There are a few notable benefits when it comes to this CPT code. 99204 offers flexibility for time spent with patients. Piggybacking off of that, more time with patients means having the ability to offer the most comprehensive care. Better care, better outcome of a diagnosis!
More on Medical Evaluation and Management (E/M)
E/M services act as a cornerstone of the medical coding and billing process. These are some of the most used codes in category 1, serving as a way to document the assessment, diagnosis, and treatment of patients.
By structuring and streamlining patient encounters, healthcare professionals can thus provide quicker and more accurate medical care. E/M services are commonly used in outpatient office visits, hospital visits, consultations, and preventive medicine.
Each E/M service gets categorized into levels, depending on the complexity of the visit. These levels of coding will depend on the amount of time a healthcare professional spends with a patient, as well as the level of medical decision-making (MDM) required. For example, due to the time frame allotted for CPT code 99204 being 45-59 minutes, this allows for a level 4 code.
Conclusion
With medical knowledge and technology steadily advancing, CPT codes must do the same.
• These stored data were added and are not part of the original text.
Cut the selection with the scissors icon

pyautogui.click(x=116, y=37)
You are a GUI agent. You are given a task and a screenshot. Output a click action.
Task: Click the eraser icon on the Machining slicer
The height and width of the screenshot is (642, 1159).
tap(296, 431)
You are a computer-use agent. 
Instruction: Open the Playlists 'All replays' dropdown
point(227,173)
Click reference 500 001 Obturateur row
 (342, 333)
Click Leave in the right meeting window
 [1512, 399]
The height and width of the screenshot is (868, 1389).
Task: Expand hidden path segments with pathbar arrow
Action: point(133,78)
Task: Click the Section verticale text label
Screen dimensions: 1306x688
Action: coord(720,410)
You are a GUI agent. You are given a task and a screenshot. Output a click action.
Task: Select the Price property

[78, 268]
The AMA entrusts the addition, deletion, and revision of CPT code to the CPT Editorial Panel. Both entities together must constantly manage this extensive list of descriptive codes - to make sure the language between providers and payers advances as well.
Without a universal language to describe the data and patient information gathered during an exam, medical billing would be a nightmare. Being able to easily communicate with insurance companies means you are able to (just as easily) collect your revenue. Staying up to date with CPT codes, especially those most commonly used such as 99204, is an effective way to avoid pesky claim denials and financial burdens.